#mlpack on 2015-02-04 — irc logs at libera.irclog.whitequark.org

2015-01-15 23:05 verne.freenode.net changed the topic of #mlpack to: http://www.mlpack.org/ -- We don't respond instantly... but we will respond. Give it a few minutes. Or hours. -- Channel logs: http://www.mlpack.org/irc/

00:10 dhfromkorea has joined #mlpack

00:12 dhfromkorea has quit [Remote host closed the connection]

00:29 dhfromkorea has joined #mlpack

00:32 stephentu_ has quit [Ping timeout: 245 seconds]
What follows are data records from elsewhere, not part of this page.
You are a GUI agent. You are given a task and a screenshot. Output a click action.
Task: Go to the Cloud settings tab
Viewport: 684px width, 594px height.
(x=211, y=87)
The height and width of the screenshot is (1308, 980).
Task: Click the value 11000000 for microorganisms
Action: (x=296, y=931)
00:33 < naywhayare> Squalluca: LARS stores the gram matrix internally (so, 189390x189390, which will be very large...)

00:34 < naywhayare> or, hang on... maybe 13233x13233 depending on if 13233 is the number of dimensions or the number of points

00:35 < Squalluca> 13233 is the number of points

00:35 < Squalluca> the bigger number are the dimensions

00:35 < naywhayare> hmm, I think it will be 13233x13233 then, so that should not be a problem

00:35 < Squalluca> so maybe i am passing the wrong matrix to LARS

00:36 < naywhayare> I think the bigger issue for RAM might be that LARS is storing the complete solution path (accessible via BetaPath()), which is std::vector<arma::vec> and each vector has length equal to the number of dimensions

00:37 < Squalluca> i understand, these values are all used in the computation or are them stored for other reason?
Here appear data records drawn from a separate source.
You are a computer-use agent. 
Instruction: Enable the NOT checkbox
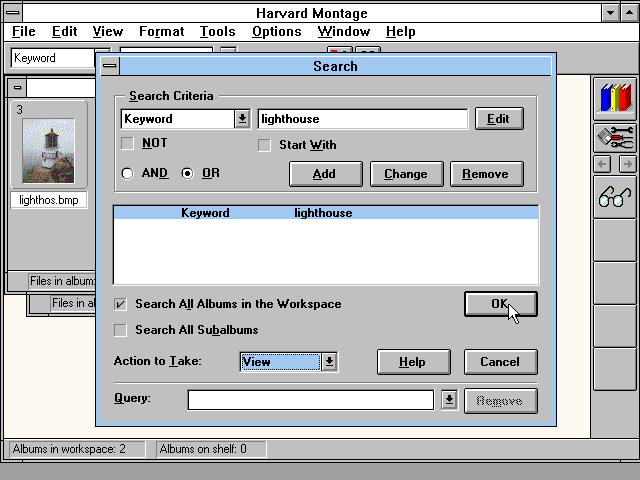tap(127, 143)
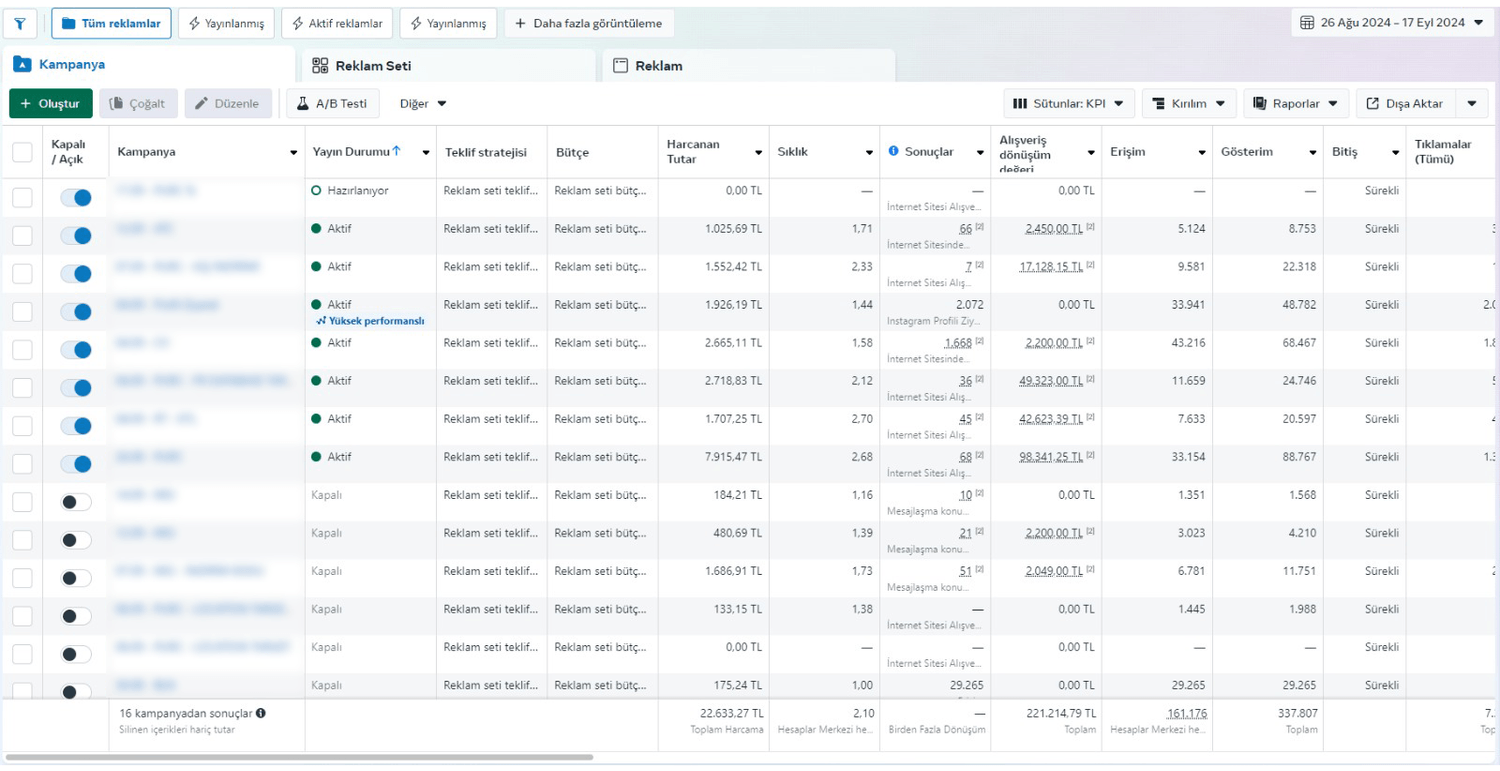Turn off the toggle for Hazırlanıyor campaign

tap(76, 198)
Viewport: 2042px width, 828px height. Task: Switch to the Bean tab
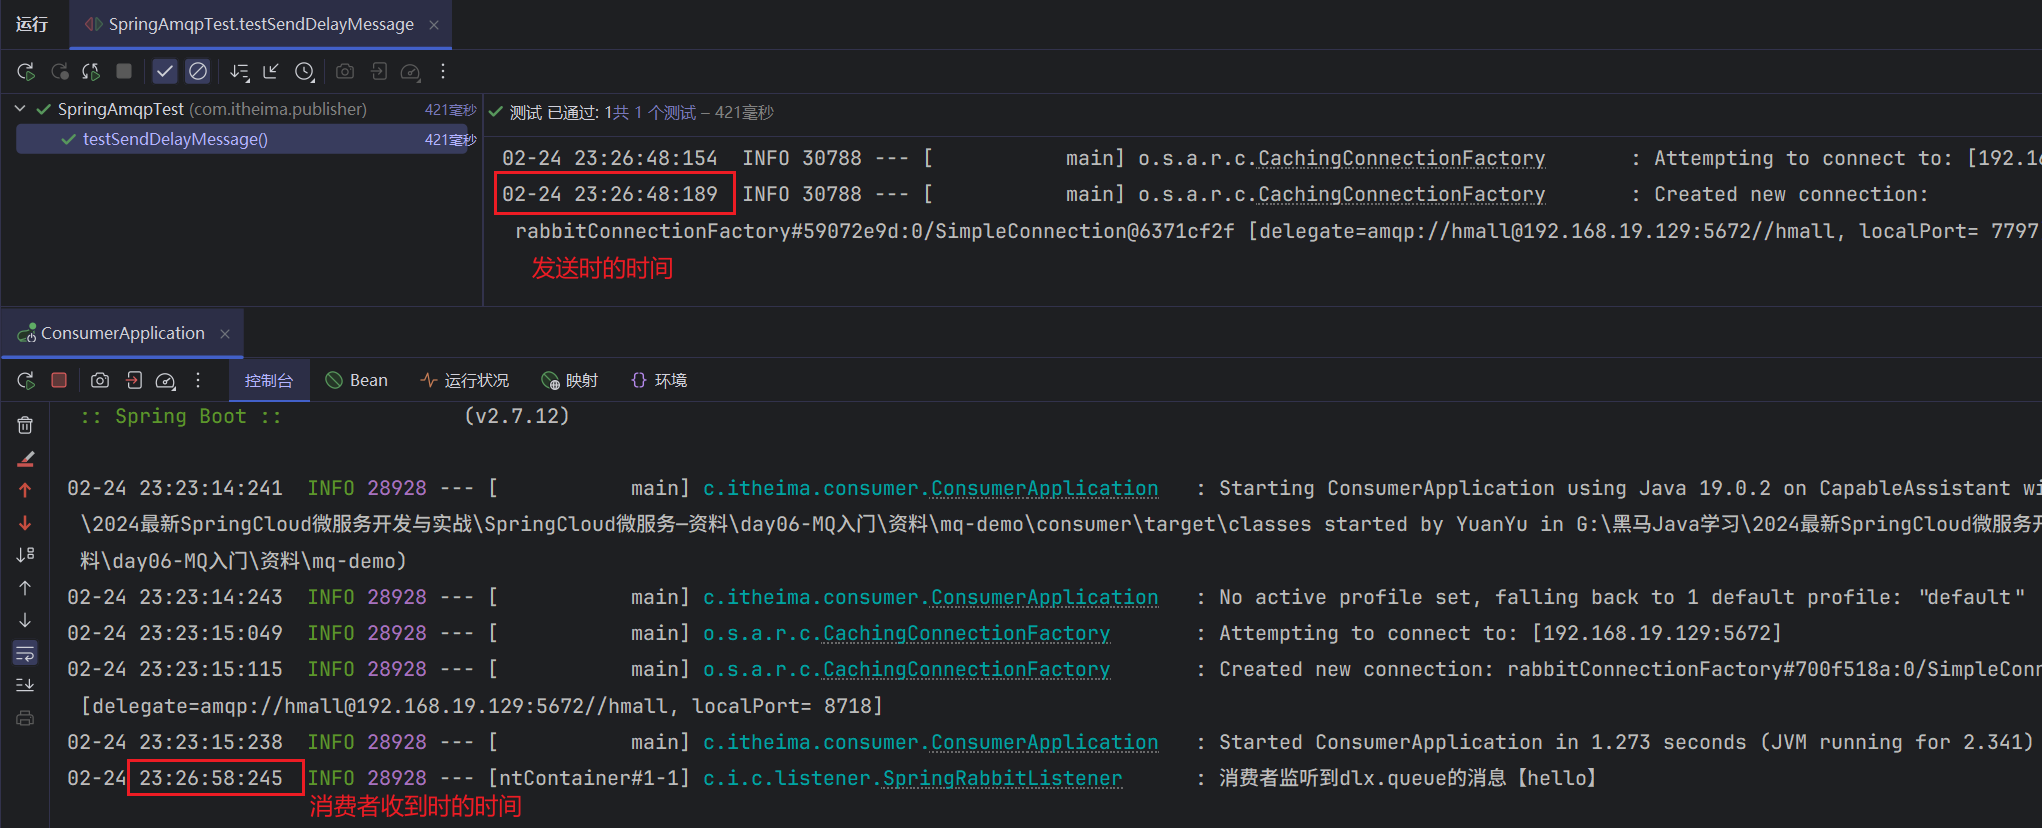[357, 380]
00:38 < Squalluca> i guess the are needed if you keep them

00:38 < naywhayare> I'm not the one who wrote LARS

00:38 < naywhayare> I'm taking a look at it now

00:38 < naywhayare> I don't *think* they're necessary, but let me glance at it some more...

00:38 < Squalluca> ok, thank you very much :D

00:41 < naywhayare> hm, okay, so what I think is that only the last two elements of betaPath are ever used

00:41 < naywhayare> in InterpolateBeta() (which is called once LARS converges), to calculate the final solution vector beta

00:42 < naywhayare> the code could probably be refactored to only hold the two most recent betas fairly easily (only lars.cpp uses betaPath)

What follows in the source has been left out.